[Selected text]
⟨

Year of consolidation

 It’s hard to keep track of these buyouts as there is one being sealed literally every other day. Which raises the question - is 2022 going to be a big banner year for M&As in the business of beauty in India?

 All signs are there of a market poised to see an exponential rise in acquisitions. As Nitin Passi, Joint Managing Director, Lotus Herbals, points out, consolidation is imminent as in the last two years, digital, inexpensive, and more intuitive marketing initiatives have led to the emergence of “ innovative micro-brands” that penetrate more emotionally with the consumers.

Entry is commoditised now, agrees Shankar Prasad, founder and CEO of Plum, a D2C beauty brand started in 2014. He says access to products, access to marketing tools, access to media are at an all-time low and anyone with a passing interest in the category can get in. However, he says while barriers to entry have been breached, barriers to scale have not – hence we are seeing so much deals action.

The deals are mutually beneficial to both the acquirer and acquired. Take the case of Lotus Herbals which has acquired luxury Ayurveda brand SoulTree, picked up 32 percent stake in the dermaceutical company Fixderma India and 25 per cent stake in DTC brand Conscious Chemist.

 “From 2019 onwards, our strategy got recalibrated towards acquisitions and investments apart from nurturing our current business with an omni-channel future-ready approach. We have drawn a strategy of either owning such businesses or partnering with passionate founders who need mentoring and access apart from the capital to realise their ambitions,” explains Passi.

⟩

[Directions for this task]
Answer these questions from the text on beauty-brand acquisitions in India.
(a) In what year was Plum started?
(b) What percentage stake did Lotus Herbals pick up in Fixderma India?
(c) From which year did Lotus Herbals shift its strategy toward acquisitions and investments?

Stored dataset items

⟨

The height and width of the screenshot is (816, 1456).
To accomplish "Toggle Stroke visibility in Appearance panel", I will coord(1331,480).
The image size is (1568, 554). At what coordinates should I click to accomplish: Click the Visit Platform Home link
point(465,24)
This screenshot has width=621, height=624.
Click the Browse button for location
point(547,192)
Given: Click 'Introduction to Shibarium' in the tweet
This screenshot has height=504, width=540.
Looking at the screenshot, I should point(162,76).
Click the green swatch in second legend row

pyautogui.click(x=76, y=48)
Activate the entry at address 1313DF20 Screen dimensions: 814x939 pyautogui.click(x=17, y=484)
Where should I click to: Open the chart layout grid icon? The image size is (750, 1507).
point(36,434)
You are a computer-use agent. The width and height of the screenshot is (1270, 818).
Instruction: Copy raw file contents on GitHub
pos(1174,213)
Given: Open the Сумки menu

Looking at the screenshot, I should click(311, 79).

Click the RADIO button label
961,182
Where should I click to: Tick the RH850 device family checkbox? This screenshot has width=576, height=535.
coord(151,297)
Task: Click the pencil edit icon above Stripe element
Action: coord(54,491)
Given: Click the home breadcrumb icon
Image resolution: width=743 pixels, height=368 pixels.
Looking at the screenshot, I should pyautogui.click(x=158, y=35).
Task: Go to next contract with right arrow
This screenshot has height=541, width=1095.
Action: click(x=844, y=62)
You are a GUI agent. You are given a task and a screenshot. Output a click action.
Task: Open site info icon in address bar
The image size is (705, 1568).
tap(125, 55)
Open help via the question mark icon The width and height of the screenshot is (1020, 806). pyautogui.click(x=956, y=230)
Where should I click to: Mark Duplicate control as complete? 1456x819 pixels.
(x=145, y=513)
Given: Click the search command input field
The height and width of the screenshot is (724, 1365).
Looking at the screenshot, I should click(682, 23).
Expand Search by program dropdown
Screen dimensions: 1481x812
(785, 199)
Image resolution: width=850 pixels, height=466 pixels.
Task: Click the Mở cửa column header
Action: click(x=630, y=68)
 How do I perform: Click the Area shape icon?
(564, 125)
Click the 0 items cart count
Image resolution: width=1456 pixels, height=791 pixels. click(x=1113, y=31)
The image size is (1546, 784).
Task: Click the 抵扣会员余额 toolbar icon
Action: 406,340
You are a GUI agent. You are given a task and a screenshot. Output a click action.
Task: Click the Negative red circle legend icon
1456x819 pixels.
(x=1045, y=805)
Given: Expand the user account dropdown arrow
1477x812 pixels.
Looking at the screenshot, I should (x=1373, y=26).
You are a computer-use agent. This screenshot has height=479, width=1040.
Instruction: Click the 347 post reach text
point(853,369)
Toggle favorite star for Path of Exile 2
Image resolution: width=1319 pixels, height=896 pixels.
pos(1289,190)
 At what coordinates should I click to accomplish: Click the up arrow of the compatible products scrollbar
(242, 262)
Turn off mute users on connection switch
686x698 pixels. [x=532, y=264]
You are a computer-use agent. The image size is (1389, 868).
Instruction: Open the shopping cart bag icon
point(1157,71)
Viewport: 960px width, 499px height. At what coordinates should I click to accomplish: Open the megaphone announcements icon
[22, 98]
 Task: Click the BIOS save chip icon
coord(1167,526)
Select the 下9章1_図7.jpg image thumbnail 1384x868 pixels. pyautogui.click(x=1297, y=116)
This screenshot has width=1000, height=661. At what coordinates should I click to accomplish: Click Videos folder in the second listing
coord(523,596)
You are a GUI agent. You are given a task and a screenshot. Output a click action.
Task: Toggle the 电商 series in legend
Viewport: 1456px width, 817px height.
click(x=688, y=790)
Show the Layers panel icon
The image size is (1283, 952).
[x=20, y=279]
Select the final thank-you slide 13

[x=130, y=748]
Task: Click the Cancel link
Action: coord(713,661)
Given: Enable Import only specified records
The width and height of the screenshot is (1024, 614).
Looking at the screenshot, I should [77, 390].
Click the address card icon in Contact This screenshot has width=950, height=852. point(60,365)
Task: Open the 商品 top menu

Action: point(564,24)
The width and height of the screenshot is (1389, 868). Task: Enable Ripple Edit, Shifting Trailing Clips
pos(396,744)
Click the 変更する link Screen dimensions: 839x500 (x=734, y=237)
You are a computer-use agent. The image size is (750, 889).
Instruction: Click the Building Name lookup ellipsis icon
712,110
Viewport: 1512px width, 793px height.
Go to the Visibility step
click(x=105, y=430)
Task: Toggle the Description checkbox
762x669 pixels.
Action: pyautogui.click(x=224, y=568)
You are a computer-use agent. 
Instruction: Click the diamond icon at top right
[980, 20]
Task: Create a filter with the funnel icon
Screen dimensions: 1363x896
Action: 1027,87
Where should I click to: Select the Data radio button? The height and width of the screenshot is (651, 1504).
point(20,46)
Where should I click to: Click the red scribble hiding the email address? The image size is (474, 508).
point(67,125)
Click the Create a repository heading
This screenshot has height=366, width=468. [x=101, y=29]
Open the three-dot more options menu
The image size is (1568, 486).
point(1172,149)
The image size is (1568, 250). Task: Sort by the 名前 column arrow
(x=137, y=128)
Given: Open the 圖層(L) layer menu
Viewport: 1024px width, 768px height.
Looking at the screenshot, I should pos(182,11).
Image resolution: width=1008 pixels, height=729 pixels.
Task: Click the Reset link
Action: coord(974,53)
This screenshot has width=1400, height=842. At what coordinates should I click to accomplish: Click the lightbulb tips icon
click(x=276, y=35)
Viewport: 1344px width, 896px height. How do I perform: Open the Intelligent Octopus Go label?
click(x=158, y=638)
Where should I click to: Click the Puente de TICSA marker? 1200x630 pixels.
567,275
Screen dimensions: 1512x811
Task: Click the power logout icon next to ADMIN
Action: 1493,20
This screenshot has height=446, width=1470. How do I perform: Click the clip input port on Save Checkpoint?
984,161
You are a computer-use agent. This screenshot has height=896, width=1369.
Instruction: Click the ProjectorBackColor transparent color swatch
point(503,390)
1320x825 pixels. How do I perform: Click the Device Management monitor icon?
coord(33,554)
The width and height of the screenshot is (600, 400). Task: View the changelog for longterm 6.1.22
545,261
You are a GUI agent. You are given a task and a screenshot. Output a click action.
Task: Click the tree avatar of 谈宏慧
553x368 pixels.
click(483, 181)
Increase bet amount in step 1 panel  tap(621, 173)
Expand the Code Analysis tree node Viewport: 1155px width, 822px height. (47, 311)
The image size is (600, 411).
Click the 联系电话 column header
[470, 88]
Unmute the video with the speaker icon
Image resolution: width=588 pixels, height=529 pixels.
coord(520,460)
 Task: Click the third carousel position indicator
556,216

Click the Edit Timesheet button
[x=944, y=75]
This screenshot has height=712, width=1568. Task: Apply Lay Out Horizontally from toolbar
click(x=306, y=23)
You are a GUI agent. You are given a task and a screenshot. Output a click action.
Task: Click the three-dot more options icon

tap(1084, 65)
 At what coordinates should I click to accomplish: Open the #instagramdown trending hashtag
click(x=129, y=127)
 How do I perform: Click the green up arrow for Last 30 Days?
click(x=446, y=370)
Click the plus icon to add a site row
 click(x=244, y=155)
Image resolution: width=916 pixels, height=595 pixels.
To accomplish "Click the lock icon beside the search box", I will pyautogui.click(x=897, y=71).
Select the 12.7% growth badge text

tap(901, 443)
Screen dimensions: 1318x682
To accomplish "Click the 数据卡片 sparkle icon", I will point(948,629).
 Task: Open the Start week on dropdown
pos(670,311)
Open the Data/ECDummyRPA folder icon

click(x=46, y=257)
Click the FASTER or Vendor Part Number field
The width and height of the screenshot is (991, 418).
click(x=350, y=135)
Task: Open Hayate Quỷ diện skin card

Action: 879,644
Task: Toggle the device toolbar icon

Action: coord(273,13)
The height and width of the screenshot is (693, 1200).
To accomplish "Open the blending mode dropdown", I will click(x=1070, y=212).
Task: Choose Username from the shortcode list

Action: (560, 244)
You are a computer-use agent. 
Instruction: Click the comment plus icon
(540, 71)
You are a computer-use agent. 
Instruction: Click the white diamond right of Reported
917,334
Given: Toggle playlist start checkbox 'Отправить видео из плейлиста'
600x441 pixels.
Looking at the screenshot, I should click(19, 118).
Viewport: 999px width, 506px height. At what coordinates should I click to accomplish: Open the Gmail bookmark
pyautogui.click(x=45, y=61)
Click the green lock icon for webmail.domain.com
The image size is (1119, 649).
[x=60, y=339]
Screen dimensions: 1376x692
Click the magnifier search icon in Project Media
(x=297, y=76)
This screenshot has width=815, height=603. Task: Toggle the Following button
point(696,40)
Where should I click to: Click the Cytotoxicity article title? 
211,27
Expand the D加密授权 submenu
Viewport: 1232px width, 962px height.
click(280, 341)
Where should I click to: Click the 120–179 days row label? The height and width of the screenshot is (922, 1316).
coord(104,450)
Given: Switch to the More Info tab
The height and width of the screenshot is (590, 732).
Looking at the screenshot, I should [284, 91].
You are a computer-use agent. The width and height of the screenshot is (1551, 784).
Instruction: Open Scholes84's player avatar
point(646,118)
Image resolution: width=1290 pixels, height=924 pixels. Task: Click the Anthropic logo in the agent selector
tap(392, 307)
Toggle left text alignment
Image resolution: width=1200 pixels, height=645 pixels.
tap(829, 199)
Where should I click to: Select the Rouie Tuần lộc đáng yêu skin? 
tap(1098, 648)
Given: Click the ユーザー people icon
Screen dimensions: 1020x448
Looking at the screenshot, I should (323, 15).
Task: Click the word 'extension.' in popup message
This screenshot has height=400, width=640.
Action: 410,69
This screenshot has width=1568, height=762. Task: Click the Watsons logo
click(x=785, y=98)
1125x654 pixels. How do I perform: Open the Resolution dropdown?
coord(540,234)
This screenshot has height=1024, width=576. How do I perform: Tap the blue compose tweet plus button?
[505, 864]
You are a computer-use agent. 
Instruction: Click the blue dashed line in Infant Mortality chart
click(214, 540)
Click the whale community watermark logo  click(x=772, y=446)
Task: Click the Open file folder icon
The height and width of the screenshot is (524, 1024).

⟩

[Correct response]
(a) 2014
(b) 32 percent
(c) 2019